Blood doping is the taking of blood from the athlete a few weeks before the competition. Red blood cells (erythrocytes) are isolated from the blood collected and stored under refrigerated conditions. The body responds to this blood loss by the accelerated formation of new erythrocytes. Shortly before or during the competition, the red blood cells collected and stored are reinjected (transfused) again. Thus, the number of oxygen-carrying red blood cells is increased, thus improving the oxygenation of the muscles and therefore endurance performance.

When blood doping with allogeneic blood, a concentrate of red blood cells (erythrocyte concentrate) from a donor is infused, as is the case with blood transfusion in anemic patients. Instead of conventional blood transfusions, synthetic products can also be used. These molecules cause an increase in the uptake, transport or release of oxygen in the body, depending on the type of molecule.

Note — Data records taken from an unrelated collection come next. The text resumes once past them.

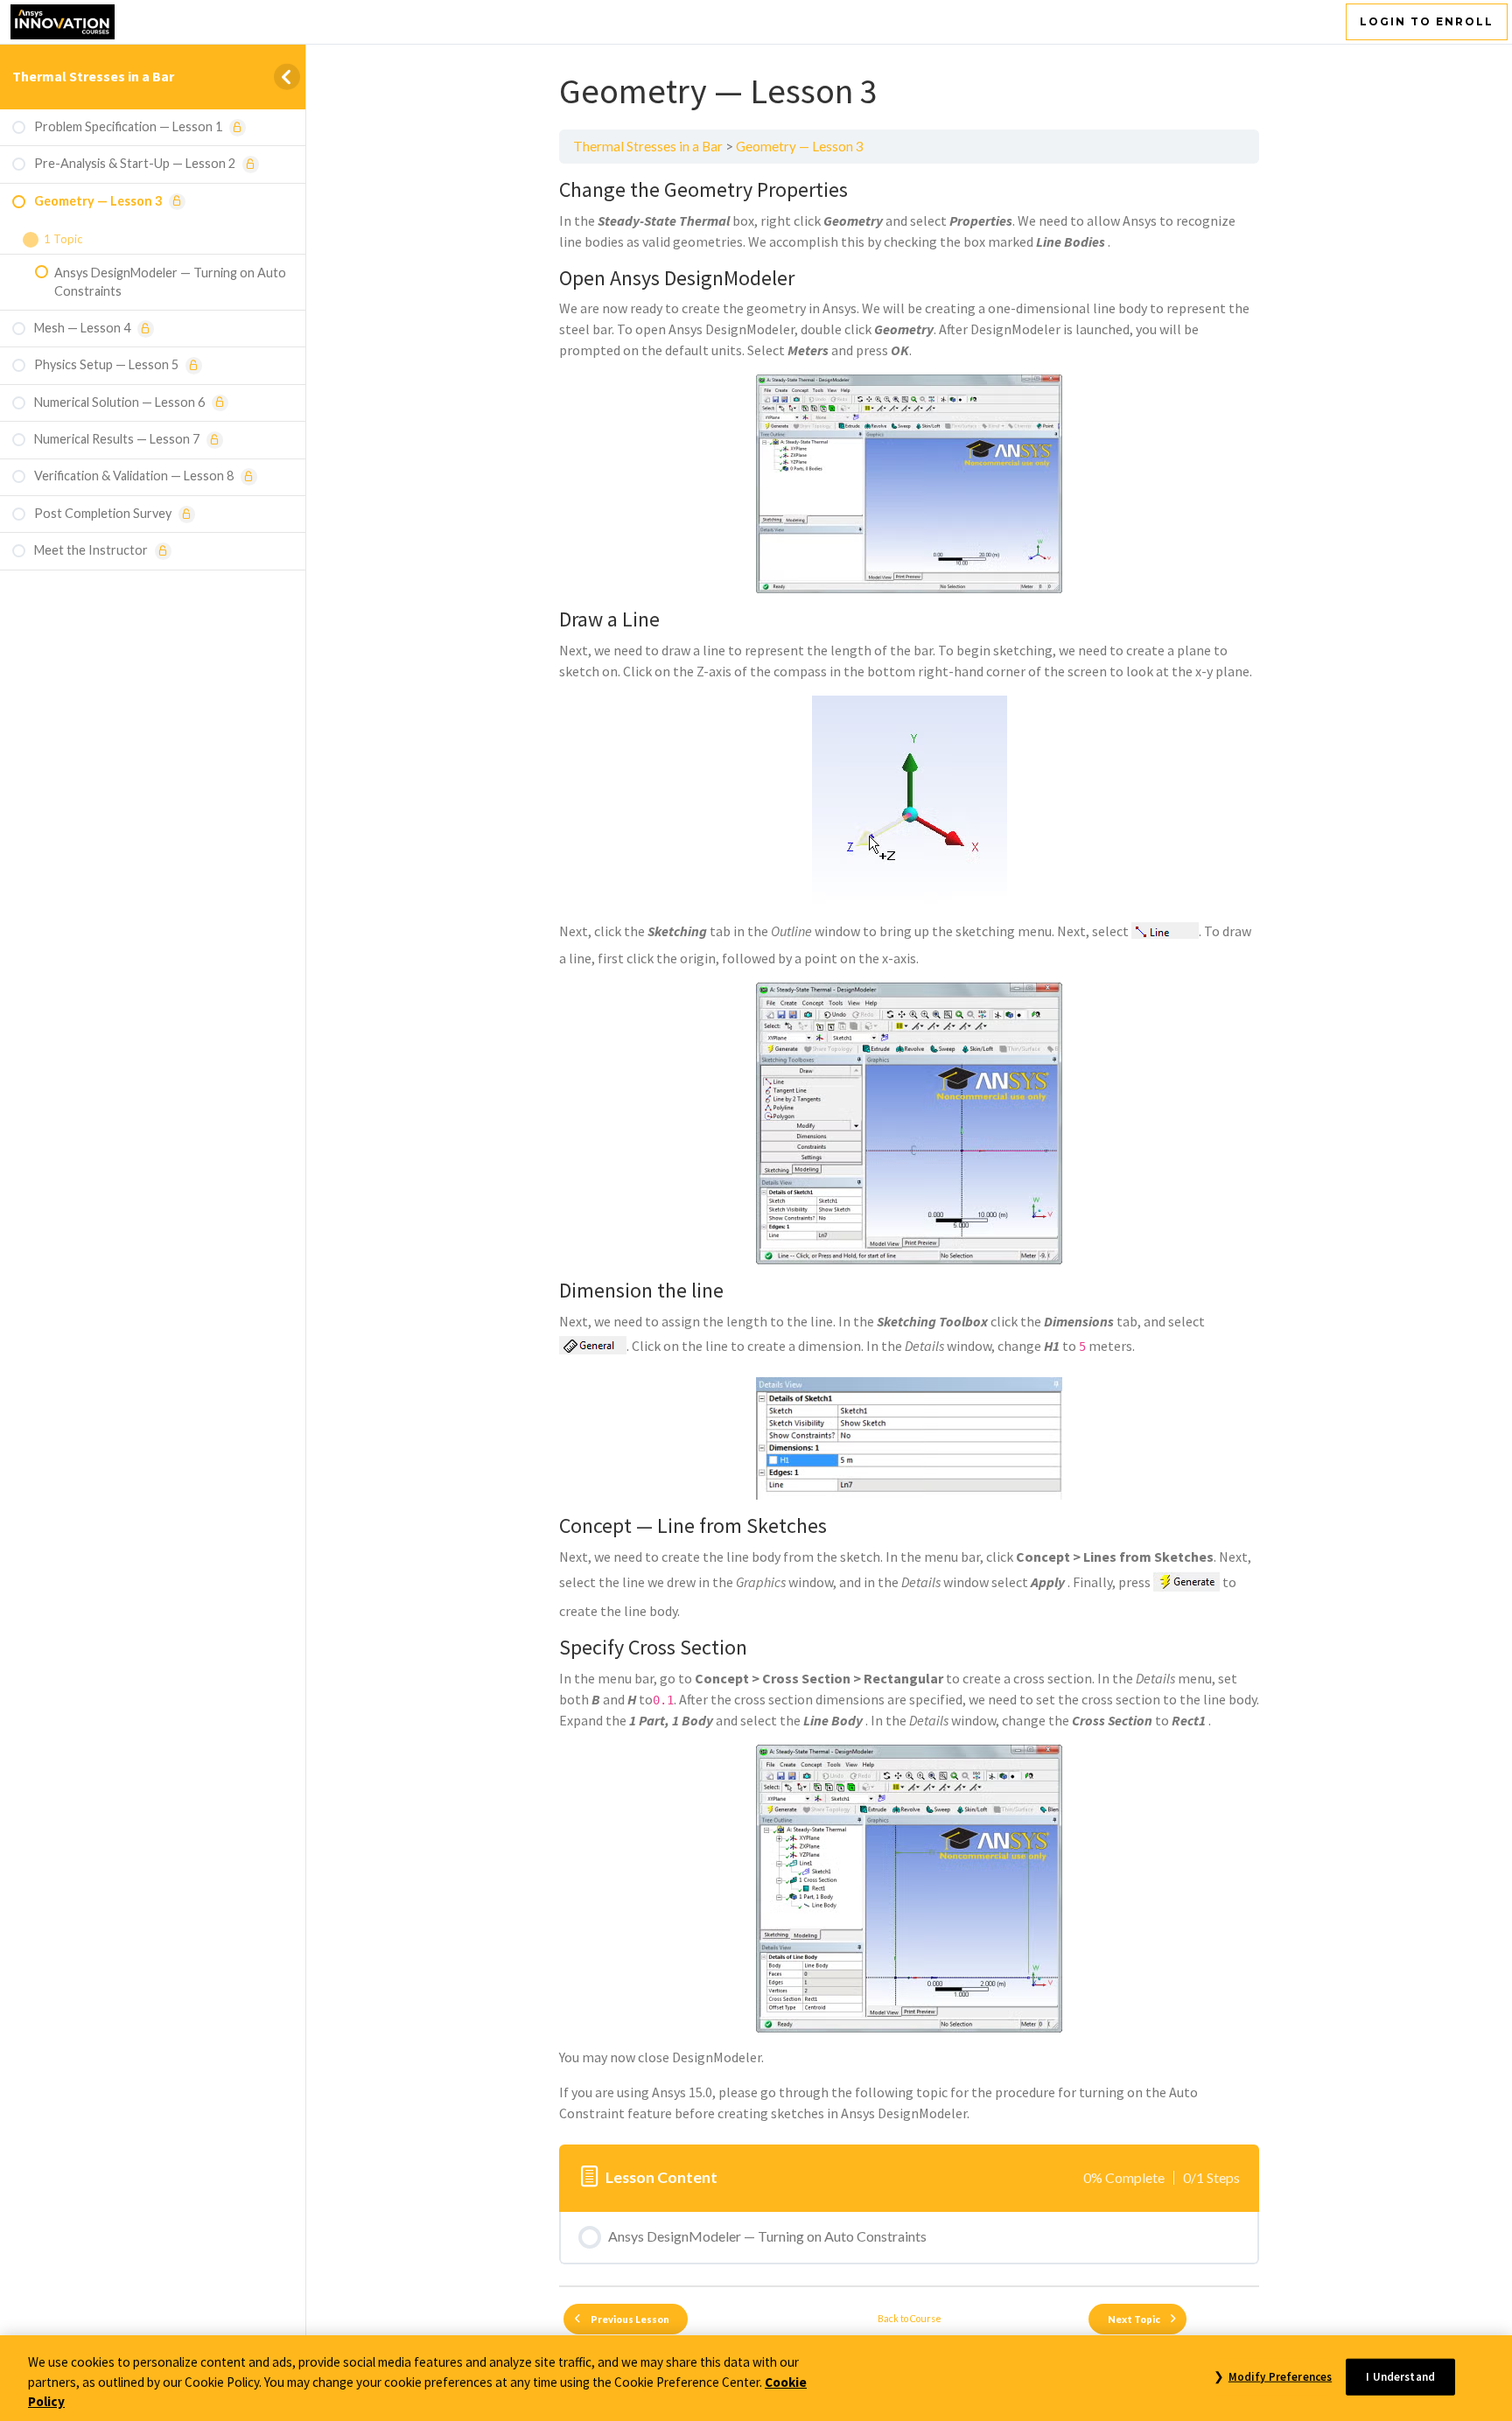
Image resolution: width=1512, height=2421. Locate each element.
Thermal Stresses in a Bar (93, 76)
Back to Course (910, 2318)
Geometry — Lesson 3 (800, 146)
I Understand (1400, 2376)
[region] (756, 2378)
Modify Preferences (1280, 2376)
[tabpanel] (909, 1151)
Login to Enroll (1427, 21)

Blood doping improves endurance capacity and therefore finds its field of application in classic endurance sports (eg cycling, cross-country skiing, etc.)

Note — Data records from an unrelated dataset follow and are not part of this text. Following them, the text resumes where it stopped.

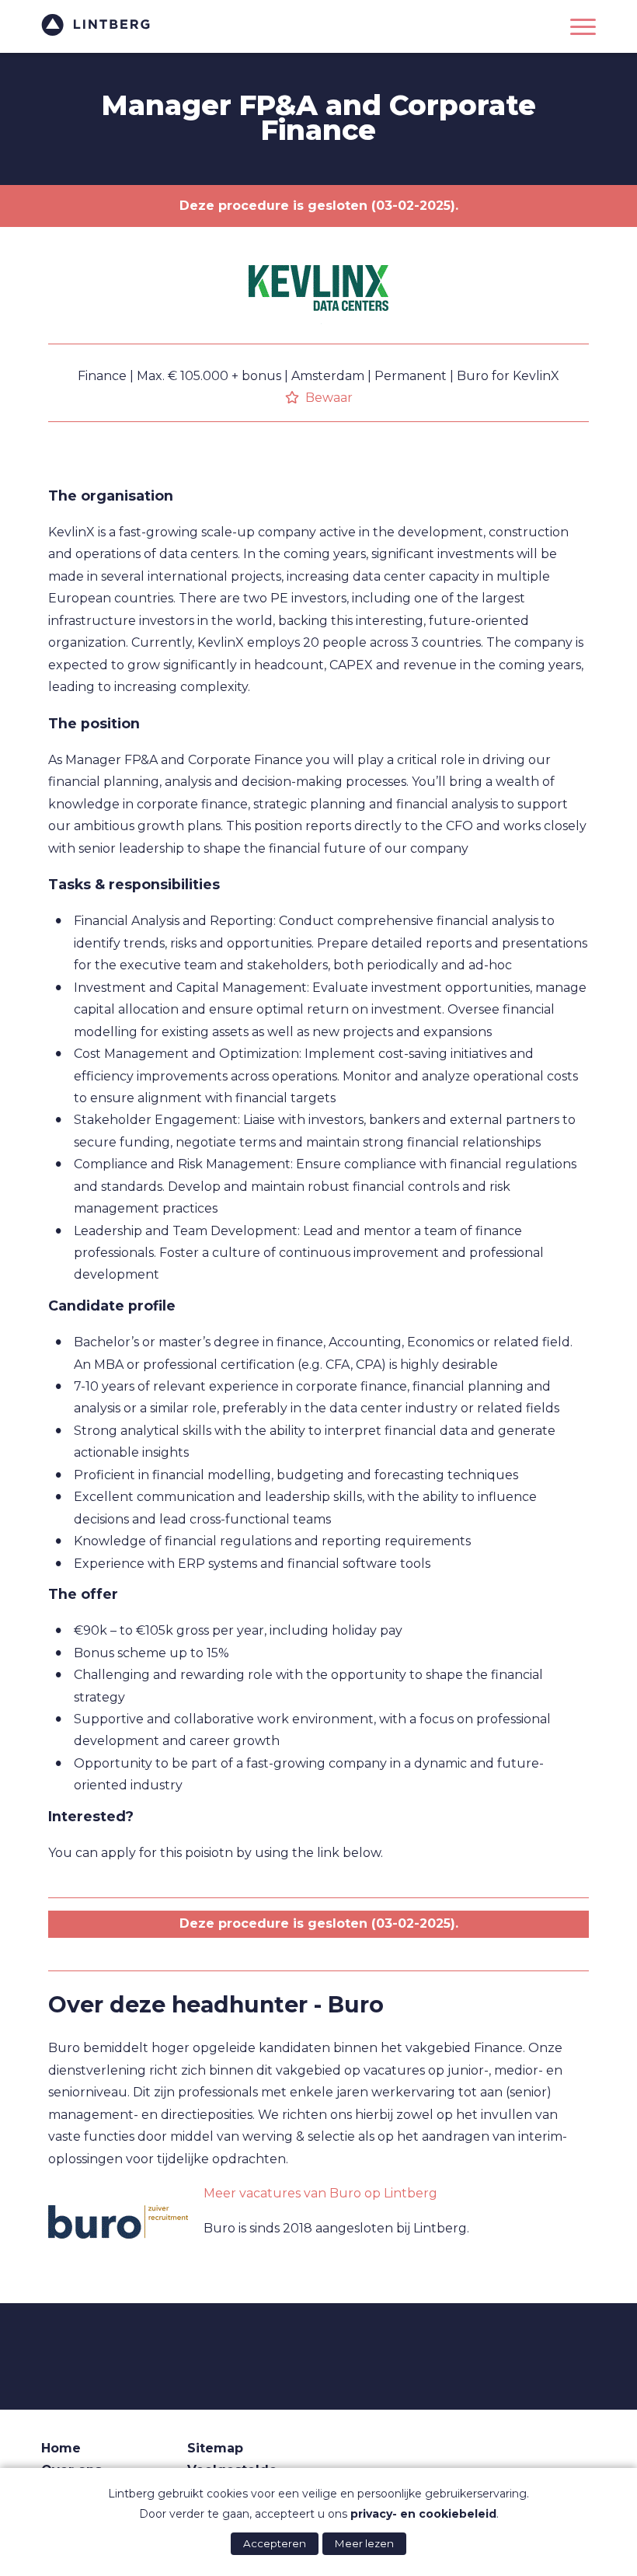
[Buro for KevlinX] (318, 339)
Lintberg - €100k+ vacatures (95, 25)
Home (61, 2448)
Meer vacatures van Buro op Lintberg (320, 2193)
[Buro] (118, 2222)
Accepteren (274, 2543)
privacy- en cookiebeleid (423, 2514)
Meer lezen (364, 2543)
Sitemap (215, 2448)
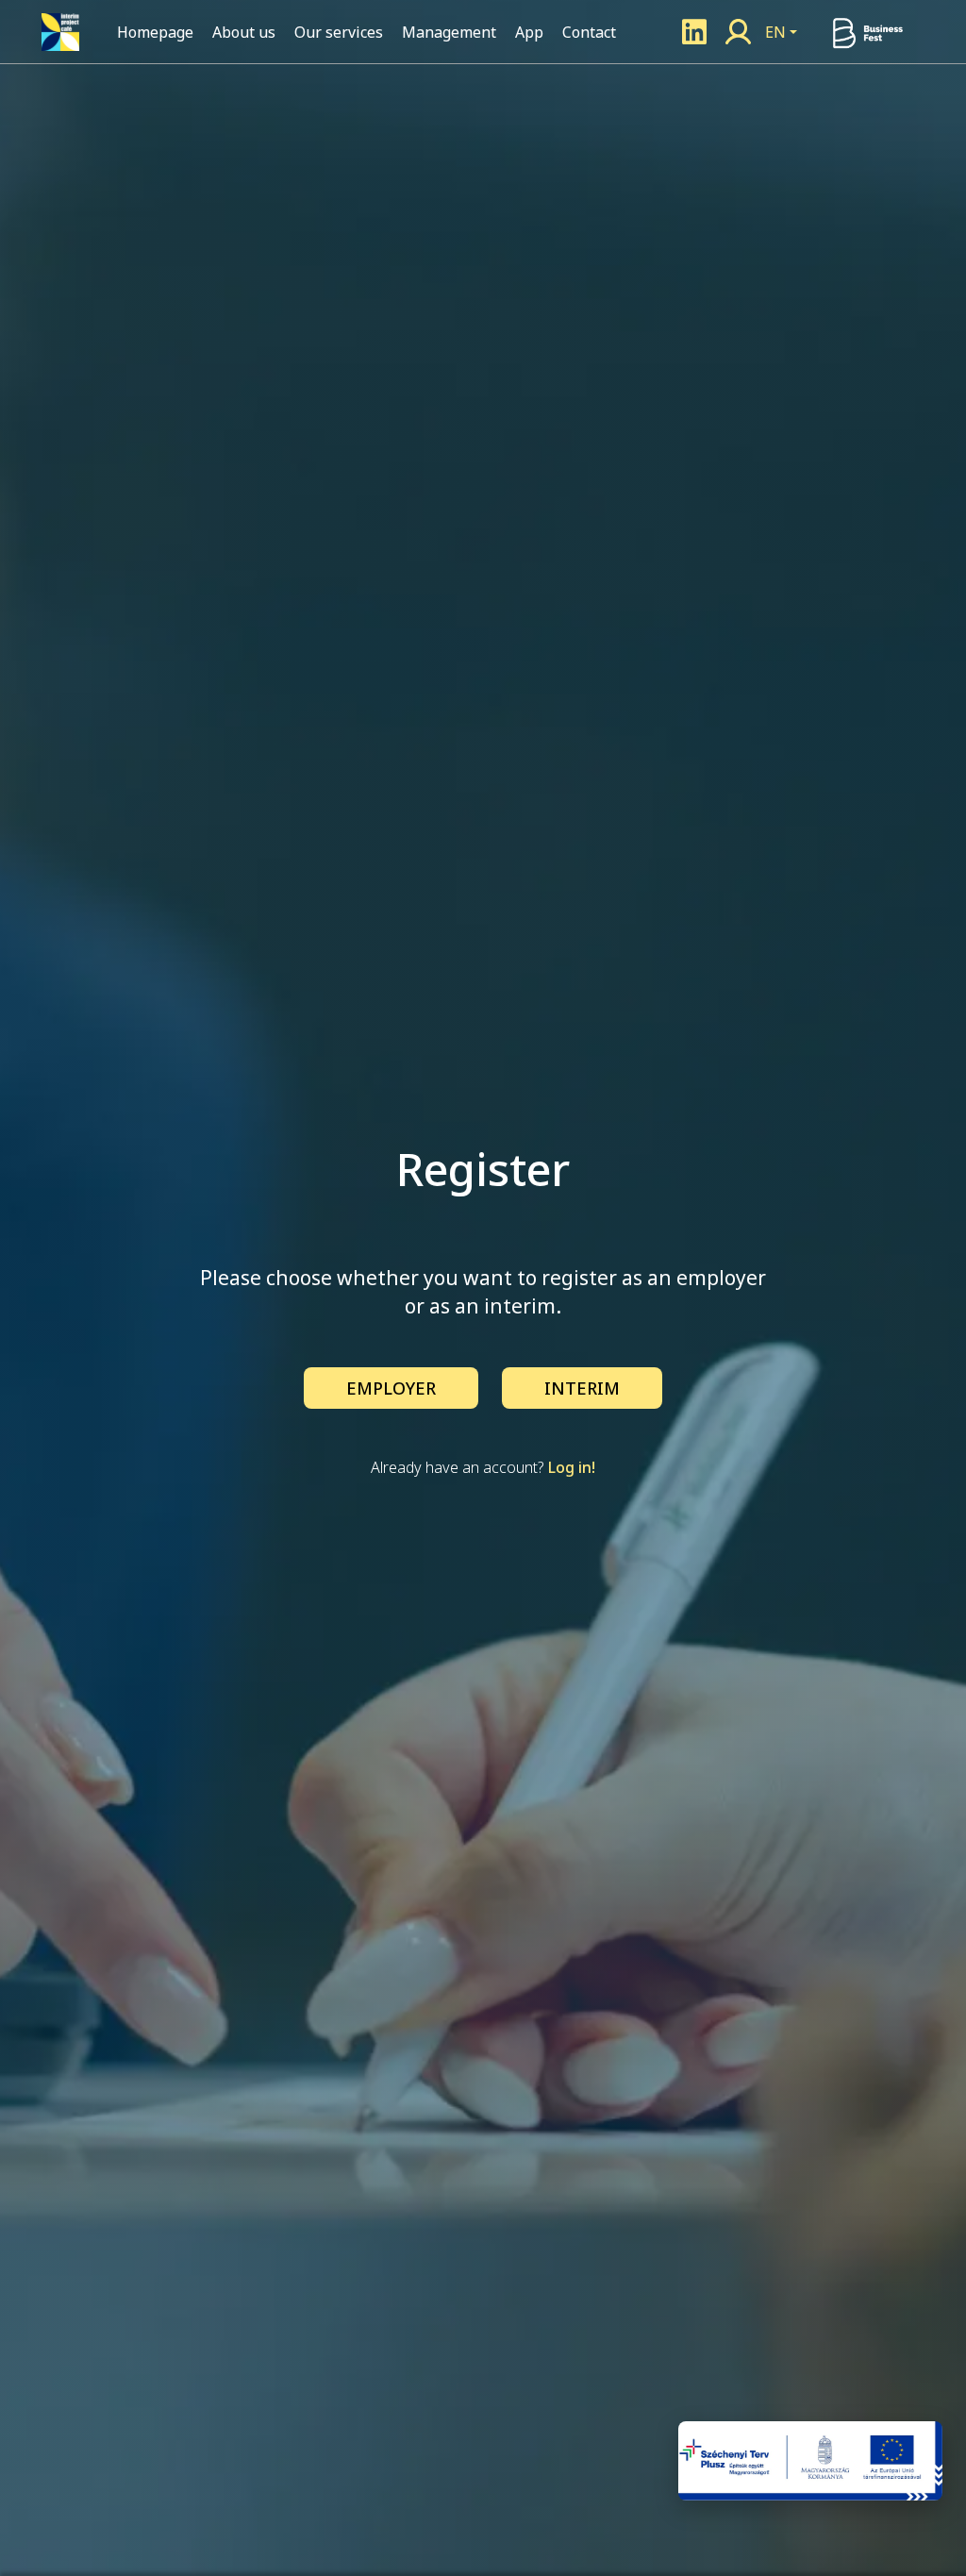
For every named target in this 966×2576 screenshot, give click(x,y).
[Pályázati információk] (810, 2461)
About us (243, 32)
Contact (589, 32)
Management (449, 32)
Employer (391, 1388)
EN (775, 32)
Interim (582, 1388)
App (529, 32)
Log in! (571, 1467)
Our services (338, 32)
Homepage (155, 32)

Direct detection of doping based on allogeneic blood

The direct detection of doping based on allogeneic blood is now easy.

Indirect detection of doping based on autologous blood

Since there is as yet no direct detection method for doping based on autologous blood, most cases of autotransfusion are discovered during police investigations or confessions by athletes. In addition, in high-risk sports disciplines, long-term blood profiles (athlete's biological passport) are increasingly established which can provide information in the event of blood manipulation.


Too high a hematocrit level is a real danger. Blood doping and the administration of synthetic EPO increase the number of red blood cells and therefore the hematocrit level. Such an increase in the hematocrit, whether abnormal or natural, by dehydration (lack of water), for example, reaching a value of 60% or more, represents a serious danger to health.

Indeed, this increase in the number of circulating red blood cells leads to a significant decrease in the fluidity of the blood, leading in particular to an increase in the risk of thrombosis (formation of blood clots) and embolism (obstruction of a vessel by a blood clot). blood) with the risk of fatal outcome.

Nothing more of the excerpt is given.